It fascinates me to this day that my inner-child was throwing rocks at me, having been twisted into a shadow by my miscalculated judgement and misdirected survival instincts, but that is exactly what happened. This was a special kind of experience. One where because others were a part of it, it cannot be unconfirmed in my mind no matter how much time or distance comes between me, here in the ever-living now, and the boy on that beach.
I wish I could say that I was suddenly adept at identifying and integrating my shadow, but I had barely yet begun creating it at that time in my life. Just as eventually the mother redecorates the bedroom and begins the arduous work of healing, so too have I now done so with more emotional trauma and self delusion than I ever thought myself resilient enough to endure.
All this leads me to the current climate and the question of ethical malefics. Allow me to explain, but first we need to take a slight detour that turns into an on-ramp. Come along.
Now, to anyone who disagrees with malintent, be it through magic, physical force, psychological manipulation etc.; How would you feel about someone murdering your child or partner? What about emotional abuse or manipulation? Are you actually opposed to retribution itself, or is it more the issue of losing yourself in the indulgence of revenge? What about real-time self-defense?
As was elucidated in the video this too is a symptom of the shadow, albeit a much more deeply seated one than with which most people are used to working. But that doesn’t mean some don’t dare to delve that deeply into the depths. Some have no choice. And I would argue, as Jordan Peterson did, that this can be one of the most difficult aspects of the self to dissolve and reintegrate and those who have done so are worthy of respect, but what’s more this seems the only possible way of accessing the realms of necessary resistance without falling into warped emotional reward systems in relation to resistance or violence. Retribution is not sononymous with vengeance.

Entries shown:

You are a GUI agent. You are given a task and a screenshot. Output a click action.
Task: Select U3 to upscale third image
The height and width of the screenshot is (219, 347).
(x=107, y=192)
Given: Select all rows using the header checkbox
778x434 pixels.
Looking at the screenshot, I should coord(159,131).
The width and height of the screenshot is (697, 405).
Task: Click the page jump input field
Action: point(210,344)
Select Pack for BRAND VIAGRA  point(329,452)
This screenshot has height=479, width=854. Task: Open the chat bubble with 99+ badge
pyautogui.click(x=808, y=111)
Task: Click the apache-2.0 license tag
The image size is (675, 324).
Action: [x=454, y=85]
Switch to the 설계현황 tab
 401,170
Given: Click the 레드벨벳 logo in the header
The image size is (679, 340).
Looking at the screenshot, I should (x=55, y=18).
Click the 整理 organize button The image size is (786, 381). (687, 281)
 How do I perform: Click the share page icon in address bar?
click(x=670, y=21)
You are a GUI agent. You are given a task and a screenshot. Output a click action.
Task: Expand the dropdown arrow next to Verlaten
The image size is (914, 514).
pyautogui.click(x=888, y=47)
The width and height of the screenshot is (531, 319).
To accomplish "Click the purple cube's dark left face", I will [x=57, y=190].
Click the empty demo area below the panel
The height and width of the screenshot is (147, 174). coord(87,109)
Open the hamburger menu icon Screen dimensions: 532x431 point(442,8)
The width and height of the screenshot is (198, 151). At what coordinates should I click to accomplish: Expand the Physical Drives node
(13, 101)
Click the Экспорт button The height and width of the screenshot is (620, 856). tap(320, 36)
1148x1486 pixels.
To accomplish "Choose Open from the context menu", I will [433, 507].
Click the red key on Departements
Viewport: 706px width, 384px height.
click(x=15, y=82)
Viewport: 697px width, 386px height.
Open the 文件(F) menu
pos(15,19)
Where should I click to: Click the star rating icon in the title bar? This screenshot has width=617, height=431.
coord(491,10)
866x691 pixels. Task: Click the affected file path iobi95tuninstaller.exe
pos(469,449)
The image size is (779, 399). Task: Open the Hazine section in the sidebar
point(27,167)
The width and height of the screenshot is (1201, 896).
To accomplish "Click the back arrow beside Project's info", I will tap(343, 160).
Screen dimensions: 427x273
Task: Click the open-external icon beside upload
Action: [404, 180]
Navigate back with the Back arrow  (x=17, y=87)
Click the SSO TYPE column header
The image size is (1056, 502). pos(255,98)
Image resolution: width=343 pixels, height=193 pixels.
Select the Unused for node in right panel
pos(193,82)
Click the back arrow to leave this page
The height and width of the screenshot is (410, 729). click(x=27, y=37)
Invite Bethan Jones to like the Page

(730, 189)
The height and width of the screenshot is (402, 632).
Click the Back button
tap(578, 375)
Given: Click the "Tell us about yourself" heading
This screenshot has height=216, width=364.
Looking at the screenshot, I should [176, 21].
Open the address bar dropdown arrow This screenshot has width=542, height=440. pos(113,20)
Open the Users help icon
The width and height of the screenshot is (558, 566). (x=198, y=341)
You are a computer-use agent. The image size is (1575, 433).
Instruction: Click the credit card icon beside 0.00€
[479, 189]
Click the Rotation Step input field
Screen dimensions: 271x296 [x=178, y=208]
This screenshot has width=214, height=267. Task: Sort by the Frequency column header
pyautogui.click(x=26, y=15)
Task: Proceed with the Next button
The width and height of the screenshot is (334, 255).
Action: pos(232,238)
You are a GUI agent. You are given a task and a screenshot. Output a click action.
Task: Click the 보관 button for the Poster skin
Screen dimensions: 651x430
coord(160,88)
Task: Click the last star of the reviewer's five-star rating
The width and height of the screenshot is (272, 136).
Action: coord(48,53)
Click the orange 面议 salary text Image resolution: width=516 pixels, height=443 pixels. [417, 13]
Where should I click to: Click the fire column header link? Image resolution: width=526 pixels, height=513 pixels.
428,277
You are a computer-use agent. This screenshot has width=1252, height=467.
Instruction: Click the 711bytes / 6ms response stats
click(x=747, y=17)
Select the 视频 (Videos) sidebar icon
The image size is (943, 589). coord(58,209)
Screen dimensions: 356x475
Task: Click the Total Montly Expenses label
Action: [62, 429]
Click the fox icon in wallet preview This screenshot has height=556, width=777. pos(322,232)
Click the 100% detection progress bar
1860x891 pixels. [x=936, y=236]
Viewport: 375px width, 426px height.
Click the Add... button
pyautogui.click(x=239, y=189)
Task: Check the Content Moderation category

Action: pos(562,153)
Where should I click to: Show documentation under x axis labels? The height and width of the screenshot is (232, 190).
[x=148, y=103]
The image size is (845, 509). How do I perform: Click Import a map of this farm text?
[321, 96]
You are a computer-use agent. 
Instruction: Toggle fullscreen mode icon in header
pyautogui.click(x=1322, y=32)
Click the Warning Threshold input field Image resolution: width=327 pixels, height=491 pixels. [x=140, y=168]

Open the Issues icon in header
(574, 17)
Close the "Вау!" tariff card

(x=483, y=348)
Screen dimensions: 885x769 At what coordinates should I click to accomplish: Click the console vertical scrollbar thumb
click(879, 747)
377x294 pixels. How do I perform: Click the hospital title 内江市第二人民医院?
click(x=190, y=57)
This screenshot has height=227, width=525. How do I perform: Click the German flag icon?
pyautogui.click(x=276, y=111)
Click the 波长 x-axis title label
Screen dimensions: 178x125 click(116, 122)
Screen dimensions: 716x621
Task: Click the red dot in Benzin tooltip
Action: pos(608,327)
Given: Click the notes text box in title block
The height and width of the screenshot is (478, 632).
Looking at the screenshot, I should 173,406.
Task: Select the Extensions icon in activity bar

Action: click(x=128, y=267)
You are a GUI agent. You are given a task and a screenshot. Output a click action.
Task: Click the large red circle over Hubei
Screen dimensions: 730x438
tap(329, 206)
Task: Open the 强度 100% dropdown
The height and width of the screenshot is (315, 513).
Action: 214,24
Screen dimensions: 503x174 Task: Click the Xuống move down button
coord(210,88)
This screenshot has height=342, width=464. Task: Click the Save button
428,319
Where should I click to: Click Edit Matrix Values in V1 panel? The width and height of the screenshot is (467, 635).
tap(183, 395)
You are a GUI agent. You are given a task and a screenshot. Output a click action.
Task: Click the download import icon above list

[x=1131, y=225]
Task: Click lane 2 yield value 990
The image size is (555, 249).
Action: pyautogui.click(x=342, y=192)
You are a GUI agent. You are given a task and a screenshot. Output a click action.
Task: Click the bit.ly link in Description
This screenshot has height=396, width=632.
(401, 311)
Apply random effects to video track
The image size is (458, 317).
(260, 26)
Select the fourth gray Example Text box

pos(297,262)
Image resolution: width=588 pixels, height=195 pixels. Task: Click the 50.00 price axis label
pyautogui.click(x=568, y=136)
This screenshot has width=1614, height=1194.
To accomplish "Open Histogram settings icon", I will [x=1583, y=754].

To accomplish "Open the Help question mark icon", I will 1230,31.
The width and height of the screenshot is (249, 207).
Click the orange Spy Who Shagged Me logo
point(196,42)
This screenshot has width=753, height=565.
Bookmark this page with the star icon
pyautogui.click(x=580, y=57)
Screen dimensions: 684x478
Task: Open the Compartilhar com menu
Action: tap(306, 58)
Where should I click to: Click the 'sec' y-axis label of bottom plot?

Try it: Reproduce the portion of the essay on the shadow self above that lies between "It fascinates me" and "enough to endure.", inclusive.

Task answer:
It fascinates me to this day that my inner-child was throwing rocks at me, having been twisted into a shadow by my miscalculated judgement and misdirected survival instincts, but that is exactly what happened. This was a special kind of experience. One where because others were a part of it, it cannot be unconfirmed in my mind no matter how much time or distance comes between me, here in the ever-living now, and the boy on that beach.
I wish I could say that I was suddenly adept at identifying and integrating my shadow, but I had barely yet begun creating it at that time in my life. Just as eventually the mother redecorates the bedroom and begins the arduous work of healing, so too have I now done so with more emotional trauma and self delusion than I ever thought myself resilient enough to endure.